*Given records*
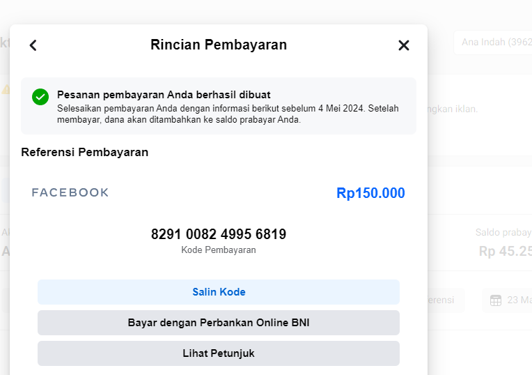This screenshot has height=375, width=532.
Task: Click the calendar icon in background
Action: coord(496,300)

--

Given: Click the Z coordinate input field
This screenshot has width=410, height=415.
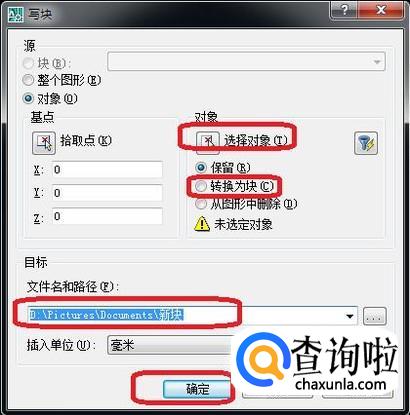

*Task to complete*
Write down exactly the span of lines above from the one containing "Given: Click the Z coordinate input field" to the one containing "This screenshot has width=410, height=415.", both ends included.

*Problem solution*
Given: Click the Z coordinate input field
This screenshot has width=410, height=415.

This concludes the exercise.